Plus précisément, dans une version récente du projet de contrat d'objectifs il est écrit par exemple à propos du rôle du CNRS :
C. • Un rôle d’opérateur structurant au niveau national
Par sa capacité reconnue d’organisation à l’échelle de notre pays et de l’Europe, le CNRS a également une fonction d'opérateur de recherche dans la construction et la gestion de plateformes, de
grands équipements, d’infrastructures de recherche internationales et de grands laboratoires à vocation structurante et/ou multi- et interdisciplinaire, et donc de rationalisation et
d’optimisation des investissements correspondants.
Le rôle d’opérateur du CNRS se concentrera sur deux types d’unités dont il continuera à assurer la gestion financière et scientifique :
- Des laboratoires pour lesquels une co-gestion restera souhaitée par le partenaire (université, école, industrie, fondation …) ;
- Des laboratoires structurants au niveau national, déterminés selon cinq critères :
1. Laboratoires opérant des équipements d’intérêt collectif : plateformes, Très Grands Equipements, unités à fortes exigences techniques, etc. ;
2. La création de lieux favorisant l’émergence interdisciplinaire : hôtels à projets, incubation d’unités sur des projets à risque et/ou émergents, etc., le CNRS n'ayant pas l'exclusivité de
cette démarche
3. L’investissement dans des niches scientifiques dont la gestion et le pilotage par un seul établissement d’enseignement supérieur ne pourrant trouver leur justification dans les missions
d’enseignement ;
4. Le rôle d’intégrateur national de certains laboratoires qui jouent le rôle de tête de pont d’un réseau de laboratoires en Europe et à l’international ;
5. Le besoin d’investissement sur très longue durée pour des sujets à long terme revus périodiquement.
Il s'agit donc d'une véritable liquidation de l'actuel CNRS, et d'une mise en cause directe de l'avenir de ses
personnels. D'autant plus, que les fonctions qui reviendraient encore au Centre sont celles destinées à être transférées aux instances européennes dans le cadre du Traité de Lisbonne ou des
déclarations stratégiques récentes de l'Union Européenne.

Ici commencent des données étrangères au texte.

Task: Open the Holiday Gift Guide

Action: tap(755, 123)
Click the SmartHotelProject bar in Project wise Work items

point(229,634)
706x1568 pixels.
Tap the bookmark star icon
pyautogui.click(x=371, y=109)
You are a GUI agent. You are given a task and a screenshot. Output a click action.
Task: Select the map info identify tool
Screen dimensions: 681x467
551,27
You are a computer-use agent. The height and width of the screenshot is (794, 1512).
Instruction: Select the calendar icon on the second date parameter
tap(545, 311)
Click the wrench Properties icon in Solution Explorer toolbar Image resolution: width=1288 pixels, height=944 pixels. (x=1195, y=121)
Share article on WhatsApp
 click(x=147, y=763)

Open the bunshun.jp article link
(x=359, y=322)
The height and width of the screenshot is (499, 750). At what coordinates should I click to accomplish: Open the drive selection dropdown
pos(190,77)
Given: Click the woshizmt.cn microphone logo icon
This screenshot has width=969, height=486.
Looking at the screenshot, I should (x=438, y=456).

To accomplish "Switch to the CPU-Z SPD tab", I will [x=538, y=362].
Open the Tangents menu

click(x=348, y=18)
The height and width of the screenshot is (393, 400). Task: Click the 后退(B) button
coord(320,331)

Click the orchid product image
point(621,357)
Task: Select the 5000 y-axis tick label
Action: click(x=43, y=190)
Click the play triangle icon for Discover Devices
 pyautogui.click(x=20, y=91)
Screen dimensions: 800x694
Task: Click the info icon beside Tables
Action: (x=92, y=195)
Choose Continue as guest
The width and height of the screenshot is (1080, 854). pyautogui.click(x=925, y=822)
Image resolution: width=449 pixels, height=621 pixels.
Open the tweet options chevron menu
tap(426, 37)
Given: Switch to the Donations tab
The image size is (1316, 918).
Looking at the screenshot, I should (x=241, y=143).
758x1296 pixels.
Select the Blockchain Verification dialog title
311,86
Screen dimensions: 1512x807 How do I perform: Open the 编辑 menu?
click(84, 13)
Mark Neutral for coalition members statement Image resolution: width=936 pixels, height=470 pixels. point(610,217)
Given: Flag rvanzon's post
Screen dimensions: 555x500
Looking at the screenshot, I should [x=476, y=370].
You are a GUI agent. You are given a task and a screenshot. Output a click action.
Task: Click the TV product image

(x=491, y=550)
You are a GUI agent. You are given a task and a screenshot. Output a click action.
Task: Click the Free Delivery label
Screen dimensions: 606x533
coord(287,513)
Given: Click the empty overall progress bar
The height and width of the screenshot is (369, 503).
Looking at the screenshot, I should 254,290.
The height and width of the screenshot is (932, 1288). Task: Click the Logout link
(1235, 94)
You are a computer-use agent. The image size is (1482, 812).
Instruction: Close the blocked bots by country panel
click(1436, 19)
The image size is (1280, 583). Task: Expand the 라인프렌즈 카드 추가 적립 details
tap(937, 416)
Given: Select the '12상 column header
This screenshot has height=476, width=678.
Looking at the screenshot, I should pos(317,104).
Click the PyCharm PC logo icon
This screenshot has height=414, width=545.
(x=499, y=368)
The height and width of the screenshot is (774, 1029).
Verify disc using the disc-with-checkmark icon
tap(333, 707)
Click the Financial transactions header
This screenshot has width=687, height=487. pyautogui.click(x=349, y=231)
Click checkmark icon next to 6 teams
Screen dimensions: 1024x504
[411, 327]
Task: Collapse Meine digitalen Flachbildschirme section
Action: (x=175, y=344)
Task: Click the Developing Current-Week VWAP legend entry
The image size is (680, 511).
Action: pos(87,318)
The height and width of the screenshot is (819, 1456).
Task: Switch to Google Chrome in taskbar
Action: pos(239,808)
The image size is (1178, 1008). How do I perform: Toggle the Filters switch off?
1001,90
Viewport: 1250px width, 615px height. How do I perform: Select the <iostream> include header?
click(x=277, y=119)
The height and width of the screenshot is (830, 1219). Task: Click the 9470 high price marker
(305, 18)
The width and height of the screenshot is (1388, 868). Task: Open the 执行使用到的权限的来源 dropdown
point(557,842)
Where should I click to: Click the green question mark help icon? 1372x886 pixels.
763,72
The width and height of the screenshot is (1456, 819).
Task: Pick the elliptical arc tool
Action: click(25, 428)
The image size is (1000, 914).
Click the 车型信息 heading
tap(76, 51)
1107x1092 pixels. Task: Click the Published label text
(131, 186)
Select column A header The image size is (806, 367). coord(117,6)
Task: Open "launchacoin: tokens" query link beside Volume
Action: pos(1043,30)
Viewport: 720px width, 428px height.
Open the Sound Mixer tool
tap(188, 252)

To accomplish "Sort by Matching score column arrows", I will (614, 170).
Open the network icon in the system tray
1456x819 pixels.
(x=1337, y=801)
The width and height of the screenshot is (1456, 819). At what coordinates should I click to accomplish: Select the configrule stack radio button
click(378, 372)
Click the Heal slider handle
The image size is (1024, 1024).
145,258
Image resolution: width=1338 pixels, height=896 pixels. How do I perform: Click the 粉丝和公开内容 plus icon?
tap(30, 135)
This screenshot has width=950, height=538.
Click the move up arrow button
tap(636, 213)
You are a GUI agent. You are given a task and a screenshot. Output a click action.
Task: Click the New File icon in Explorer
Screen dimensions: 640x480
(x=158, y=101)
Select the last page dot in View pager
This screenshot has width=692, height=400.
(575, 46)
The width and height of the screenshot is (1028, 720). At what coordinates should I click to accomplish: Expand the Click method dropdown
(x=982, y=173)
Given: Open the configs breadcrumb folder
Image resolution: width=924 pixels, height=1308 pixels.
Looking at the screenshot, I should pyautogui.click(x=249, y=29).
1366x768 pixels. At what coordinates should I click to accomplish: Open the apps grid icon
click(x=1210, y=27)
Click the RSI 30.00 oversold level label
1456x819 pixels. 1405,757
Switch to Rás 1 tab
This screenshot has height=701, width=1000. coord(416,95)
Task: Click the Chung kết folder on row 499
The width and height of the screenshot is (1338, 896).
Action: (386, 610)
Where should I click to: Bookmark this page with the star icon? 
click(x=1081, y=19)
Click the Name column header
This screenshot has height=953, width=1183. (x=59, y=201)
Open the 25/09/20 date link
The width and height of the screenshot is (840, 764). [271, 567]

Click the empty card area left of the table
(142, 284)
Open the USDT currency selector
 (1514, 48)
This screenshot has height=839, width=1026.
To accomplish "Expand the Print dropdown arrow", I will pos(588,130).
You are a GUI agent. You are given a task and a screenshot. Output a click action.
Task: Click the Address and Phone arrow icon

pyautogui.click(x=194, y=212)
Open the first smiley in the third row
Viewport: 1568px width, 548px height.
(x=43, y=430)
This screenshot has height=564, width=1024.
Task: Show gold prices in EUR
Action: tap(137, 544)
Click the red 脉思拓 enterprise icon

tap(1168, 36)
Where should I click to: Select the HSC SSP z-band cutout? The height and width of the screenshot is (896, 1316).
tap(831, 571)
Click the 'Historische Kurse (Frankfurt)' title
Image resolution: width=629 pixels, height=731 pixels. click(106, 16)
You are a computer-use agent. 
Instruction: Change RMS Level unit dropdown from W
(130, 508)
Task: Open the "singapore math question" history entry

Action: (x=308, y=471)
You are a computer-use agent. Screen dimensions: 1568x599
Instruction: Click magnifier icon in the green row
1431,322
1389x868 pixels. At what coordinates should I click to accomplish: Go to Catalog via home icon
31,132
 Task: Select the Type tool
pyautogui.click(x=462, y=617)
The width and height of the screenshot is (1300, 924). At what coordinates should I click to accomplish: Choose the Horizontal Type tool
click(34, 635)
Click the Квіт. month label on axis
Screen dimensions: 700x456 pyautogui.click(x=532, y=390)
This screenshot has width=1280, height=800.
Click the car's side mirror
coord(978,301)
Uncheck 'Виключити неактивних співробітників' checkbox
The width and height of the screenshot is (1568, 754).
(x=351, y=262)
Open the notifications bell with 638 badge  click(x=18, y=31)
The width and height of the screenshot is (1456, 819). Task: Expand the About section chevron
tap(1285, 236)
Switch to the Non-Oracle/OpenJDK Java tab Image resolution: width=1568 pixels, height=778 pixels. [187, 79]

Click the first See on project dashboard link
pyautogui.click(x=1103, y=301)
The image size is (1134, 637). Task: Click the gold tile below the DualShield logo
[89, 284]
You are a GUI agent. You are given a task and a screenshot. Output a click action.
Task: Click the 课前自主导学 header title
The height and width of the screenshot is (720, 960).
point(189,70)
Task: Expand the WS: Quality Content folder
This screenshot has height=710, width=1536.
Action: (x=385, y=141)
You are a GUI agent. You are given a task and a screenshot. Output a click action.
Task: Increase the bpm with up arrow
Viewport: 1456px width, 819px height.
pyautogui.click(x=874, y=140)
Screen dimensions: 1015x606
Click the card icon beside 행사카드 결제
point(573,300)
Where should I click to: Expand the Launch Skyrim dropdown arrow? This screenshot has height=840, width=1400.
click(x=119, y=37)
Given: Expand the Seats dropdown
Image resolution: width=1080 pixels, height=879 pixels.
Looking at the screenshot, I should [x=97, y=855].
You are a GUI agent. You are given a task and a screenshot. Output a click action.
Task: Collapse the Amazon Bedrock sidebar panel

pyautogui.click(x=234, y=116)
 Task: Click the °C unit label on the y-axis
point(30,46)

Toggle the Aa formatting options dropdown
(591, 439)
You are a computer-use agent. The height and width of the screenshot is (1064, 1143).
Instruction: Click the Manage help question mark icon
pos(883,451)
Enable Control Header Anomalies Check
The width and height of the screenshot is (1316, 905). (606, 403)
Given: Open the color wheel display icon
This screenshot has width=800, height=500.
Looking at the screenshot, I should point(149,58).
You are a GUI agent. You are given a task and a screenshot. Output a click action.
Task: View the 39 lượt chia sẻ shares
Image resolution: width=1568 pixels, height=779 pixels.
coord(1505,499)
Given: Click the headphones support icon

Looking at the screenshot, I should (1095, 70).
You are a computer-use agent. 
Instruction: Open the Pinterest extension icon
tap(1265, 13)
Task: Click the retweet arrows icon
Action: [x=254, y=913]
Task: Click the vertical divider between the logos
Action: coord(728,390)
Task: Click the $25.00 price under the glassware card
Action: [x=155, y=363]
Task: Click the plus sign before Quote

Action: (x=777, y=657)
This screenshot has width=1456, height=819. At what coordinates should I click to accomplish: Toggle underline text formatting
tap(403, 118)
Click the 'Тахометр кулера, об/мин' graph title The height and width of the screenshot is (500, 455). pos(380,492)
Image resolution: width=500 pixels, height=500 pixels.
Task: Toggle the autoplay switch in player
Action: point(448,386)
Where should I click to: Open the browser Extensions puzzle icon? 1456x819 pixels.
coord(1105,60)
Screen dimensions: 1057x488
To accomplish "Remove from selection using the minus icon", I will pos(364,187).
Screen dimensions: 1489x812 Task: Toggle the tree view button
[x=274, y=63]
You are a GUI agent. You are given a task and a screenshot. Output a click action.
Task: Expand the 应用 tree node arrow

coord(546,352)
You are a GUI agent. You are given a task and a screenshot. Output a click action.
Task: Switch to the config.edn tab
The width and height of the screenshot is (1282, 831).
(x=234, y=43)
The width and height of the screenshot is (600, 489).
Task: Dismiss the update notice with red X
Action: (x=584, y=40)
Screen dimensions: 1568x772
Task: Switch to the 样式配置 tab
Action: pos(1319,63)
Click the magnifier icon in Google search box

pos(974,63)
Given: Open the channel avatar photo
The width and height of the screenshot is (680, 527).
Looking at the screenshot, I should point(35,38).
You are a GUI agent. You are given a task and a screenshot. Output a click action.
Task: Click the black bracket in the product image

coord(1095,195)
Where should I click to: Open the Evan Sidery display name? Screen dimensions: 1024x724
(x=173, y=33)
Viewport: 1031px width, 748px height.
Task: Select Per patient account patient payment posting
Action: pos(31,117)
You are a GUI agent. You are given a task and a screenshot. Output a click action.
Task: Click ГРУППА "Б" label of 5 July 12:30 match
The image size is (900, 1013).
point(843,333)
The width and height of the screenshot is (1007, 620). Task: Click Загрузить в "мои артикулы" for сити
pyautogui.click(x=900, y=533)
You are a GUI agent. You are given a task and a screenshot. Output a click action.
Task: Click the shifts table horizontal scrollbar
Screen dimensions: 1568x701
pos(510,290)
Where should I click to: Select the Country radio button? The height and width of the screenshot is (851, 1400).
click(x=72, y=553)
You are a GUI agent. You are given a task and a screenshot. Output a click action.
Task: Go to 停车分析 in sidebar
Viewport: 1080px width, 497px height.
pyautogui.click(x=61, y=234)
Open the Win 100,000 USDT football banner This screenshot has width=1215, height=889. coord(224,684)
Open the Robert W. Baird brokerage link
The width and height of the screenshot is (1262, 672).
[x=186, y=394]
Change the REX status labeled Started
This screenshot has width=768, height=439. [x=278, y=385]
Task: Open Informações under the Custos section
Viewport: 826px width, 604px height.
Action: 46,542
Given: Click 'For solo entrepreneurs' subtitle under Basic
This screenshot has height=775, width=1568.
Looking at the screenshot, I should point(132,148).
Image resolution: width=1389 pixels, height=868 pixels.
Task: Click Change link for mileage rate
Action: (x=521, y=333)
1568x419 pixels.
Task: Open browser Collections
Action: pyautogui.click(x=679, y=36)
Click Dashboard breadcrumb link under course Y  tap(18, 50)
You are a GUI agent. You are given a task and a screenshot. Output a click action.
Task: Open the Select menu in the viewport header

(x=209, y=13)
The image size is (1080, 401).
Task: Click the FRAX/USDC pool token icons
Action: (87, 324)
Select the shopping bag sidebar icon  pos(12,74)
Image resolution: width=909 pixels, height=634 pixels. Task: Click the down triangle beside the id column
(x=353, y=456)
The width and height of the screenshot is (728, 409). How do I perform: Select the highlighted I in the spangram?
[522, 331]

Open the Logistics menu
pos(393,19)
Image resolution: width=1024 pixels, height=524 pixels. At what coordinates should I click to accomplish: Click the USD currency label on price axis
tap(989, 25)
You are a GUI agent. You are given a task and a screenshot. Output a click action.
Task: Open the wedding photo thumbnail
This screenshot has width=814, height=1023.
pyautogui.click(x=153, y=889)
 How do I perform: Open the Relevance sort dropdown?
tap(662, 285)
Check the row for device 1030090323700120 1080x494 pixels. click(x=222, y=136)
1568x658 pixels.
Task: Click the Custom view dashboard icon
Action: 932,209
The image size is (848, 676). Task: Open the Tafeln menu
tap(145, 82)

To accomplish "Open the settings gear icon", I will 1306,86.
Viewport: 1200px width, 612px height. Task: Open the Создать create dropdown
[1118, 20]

Il nous apparaît impossible de comprendre, communs des mortels que nous sommes, qu'un président du CS élu syndical puisse soutenir un tel projet de contrat d'objectifs. A ce sujet, les explications fournies par Gilles Boetsch ne nous paraissent guère convaincantes.
D'autant plus qu'en réalité, ce projet de contrat d'objectifs n'est qu'un double financier du projet de décret sur l'organisation et le fonnctionnement du CNRS récemment soumis par Valérie Pécresse aux instances du Centre.